■ **YOUR GOAL**
The line with "Given: Click the Help button" and each line following it, up to the final line of the data, should be set down exactly; pictures stay out.

■ **Stored data entries**
*-*-*
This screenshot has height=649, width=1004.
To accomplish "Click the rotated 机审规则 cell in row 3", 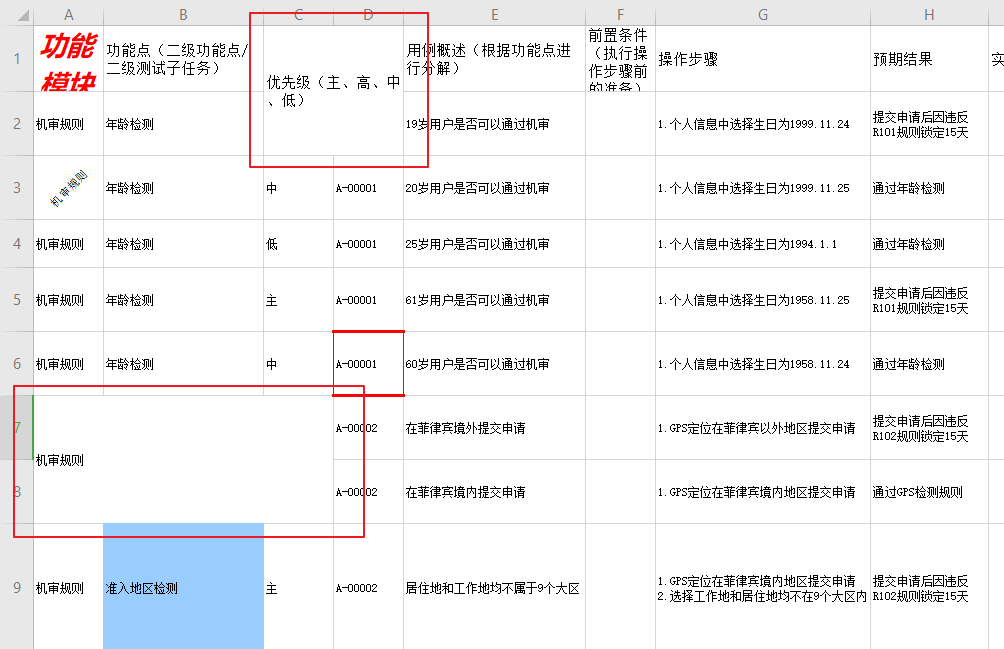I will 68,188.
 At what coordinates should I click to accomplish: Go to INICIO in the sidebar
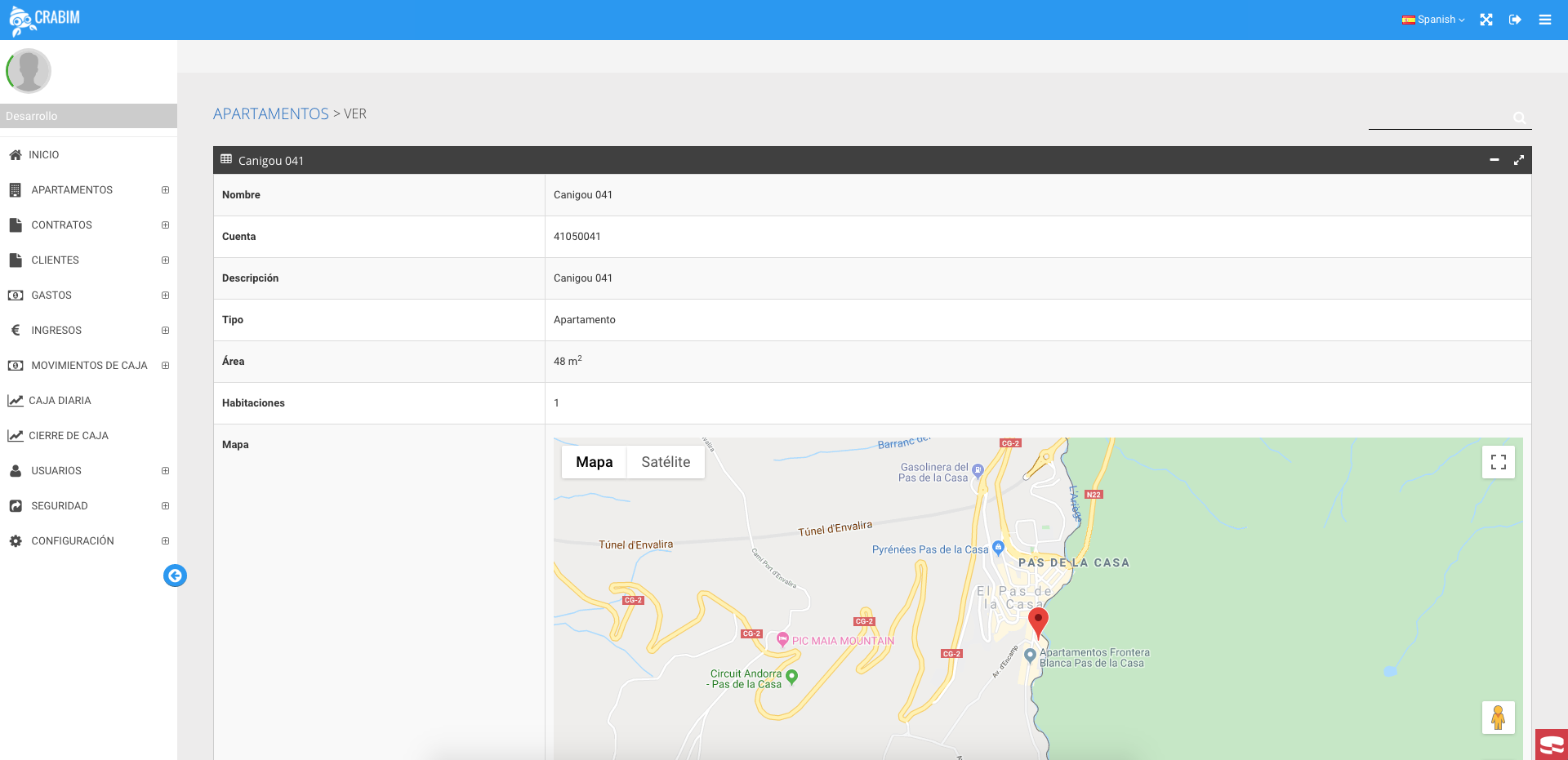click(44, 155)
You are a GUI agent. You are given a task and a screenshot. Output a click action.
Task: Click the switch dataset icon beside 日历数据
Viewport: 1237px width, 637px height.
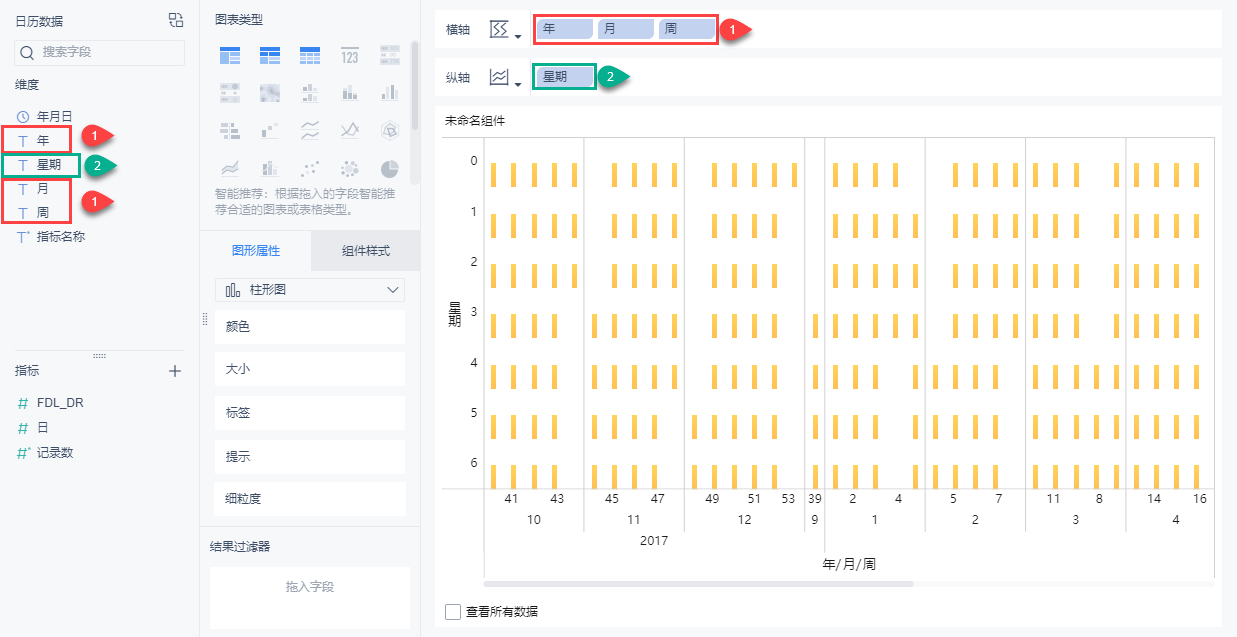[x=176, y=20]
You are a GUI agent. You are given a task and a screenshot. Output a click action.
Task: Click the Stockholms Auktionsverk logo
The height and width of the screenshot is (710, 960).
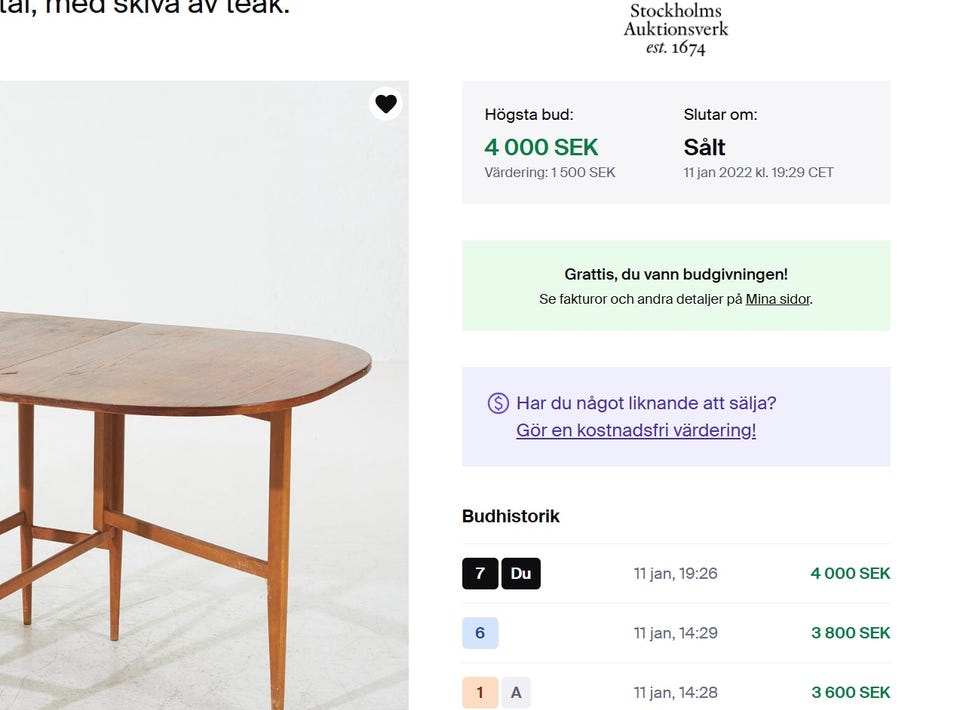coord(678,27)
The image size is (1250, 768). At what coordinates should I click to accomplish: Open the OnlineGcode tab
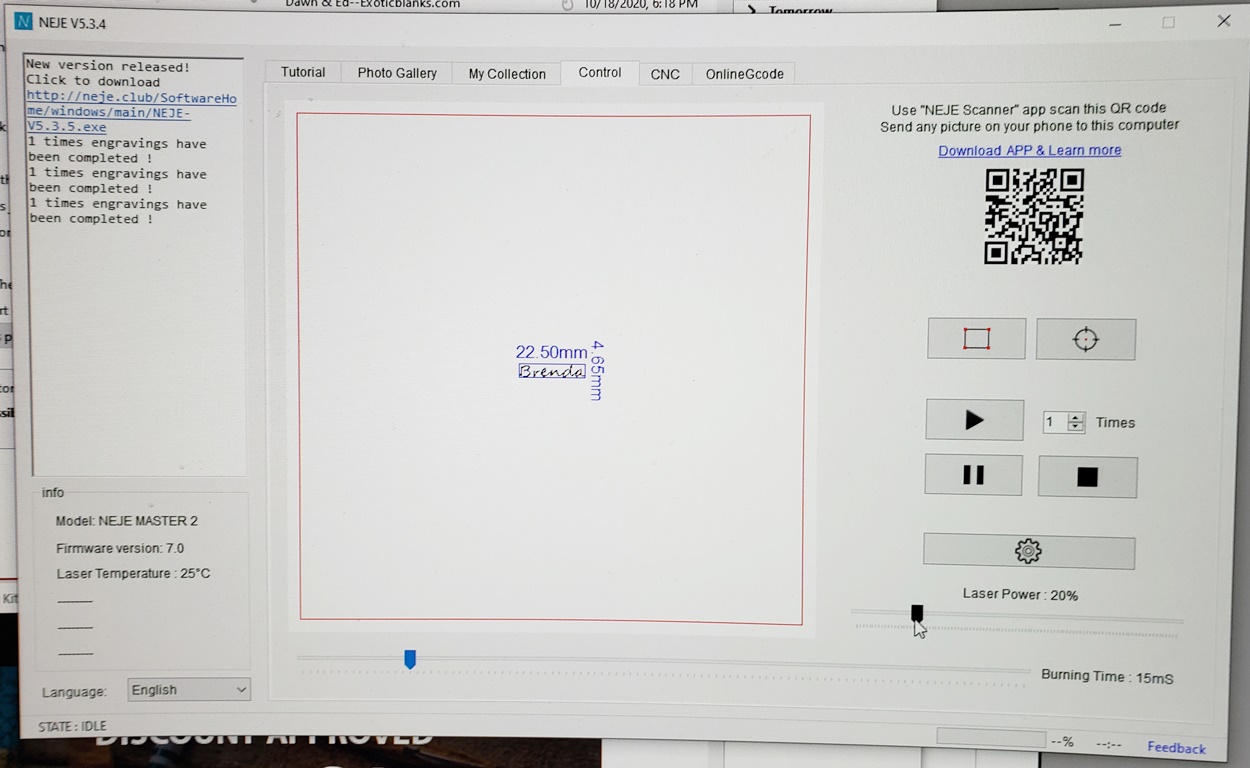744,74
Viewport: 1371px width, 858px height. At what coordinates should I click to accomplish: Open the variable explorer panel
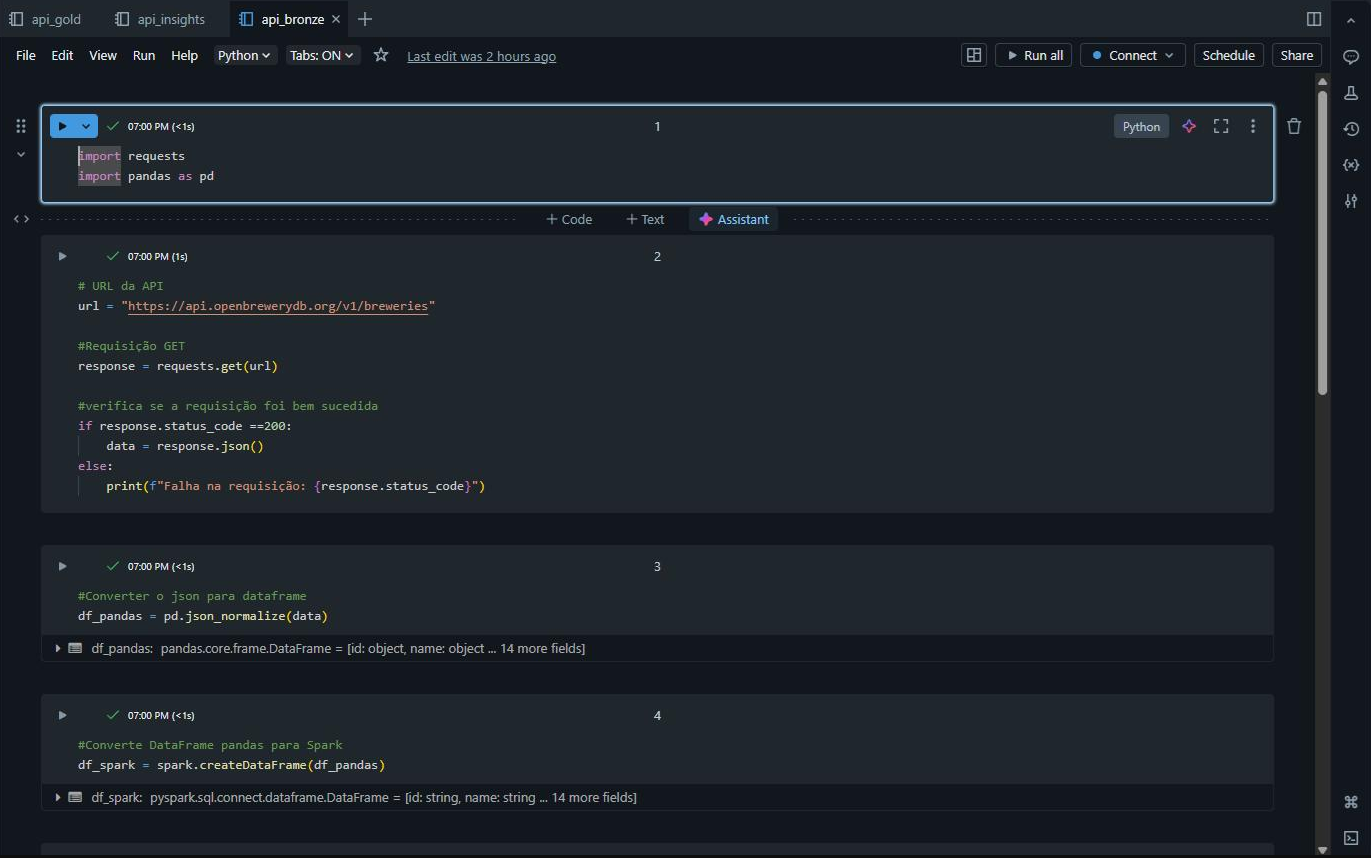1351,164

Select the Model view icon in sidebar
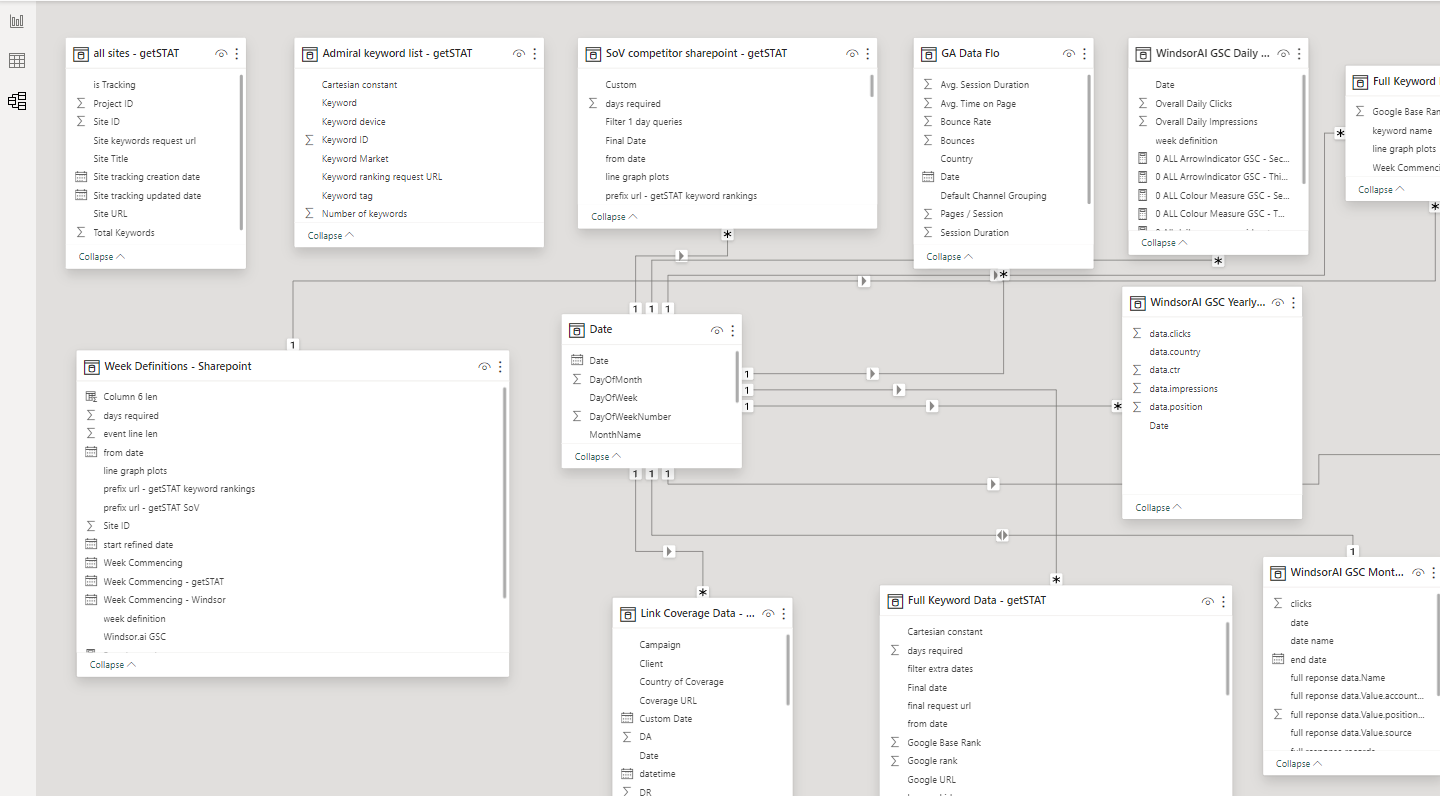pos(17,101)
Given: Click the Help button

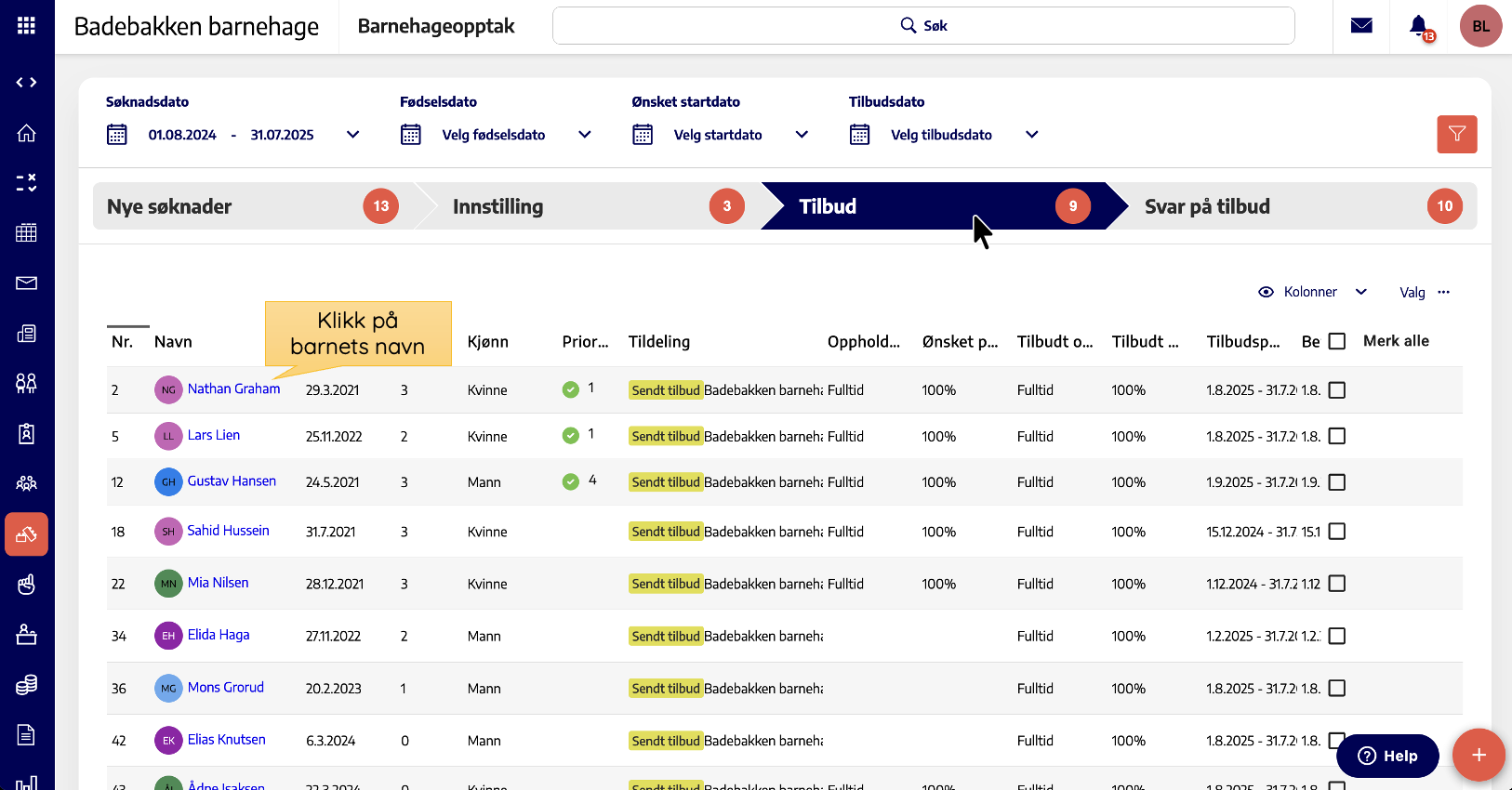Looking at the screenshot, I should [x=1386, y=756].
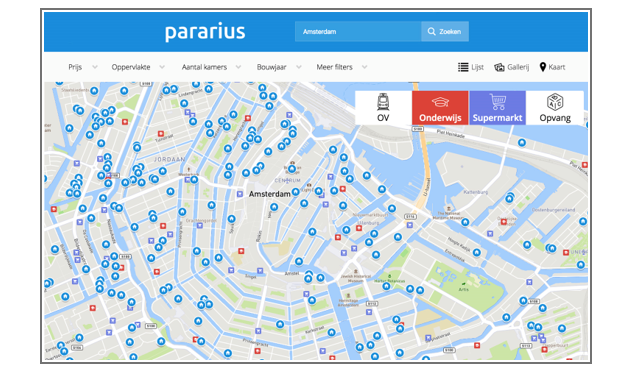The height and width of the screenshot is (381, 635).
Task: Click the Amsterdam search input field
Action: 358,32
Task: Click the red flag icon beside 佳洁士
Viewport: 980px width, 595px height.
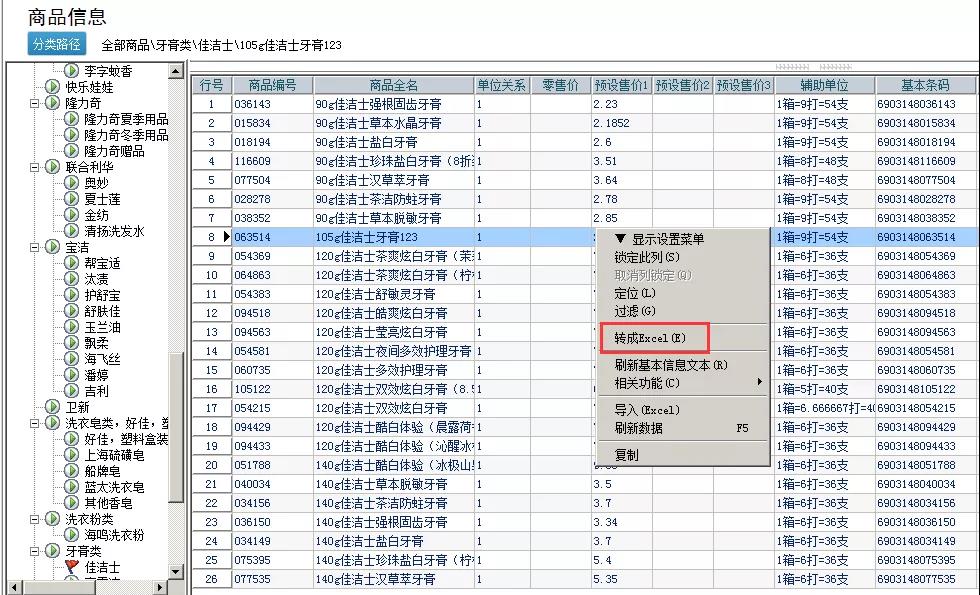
*-*-*
■ **RESULT BELOW**
Given: Click the Help button

Looking at the screenshot, I should [x=1386, y=756].
The height and width of the screenshot is (381, 635).
Task: Click the Amsterdam search input field
Action: 358,32
Task: Click the red flag icon beside 佳洁士
Viewport: 980px width, 595px height.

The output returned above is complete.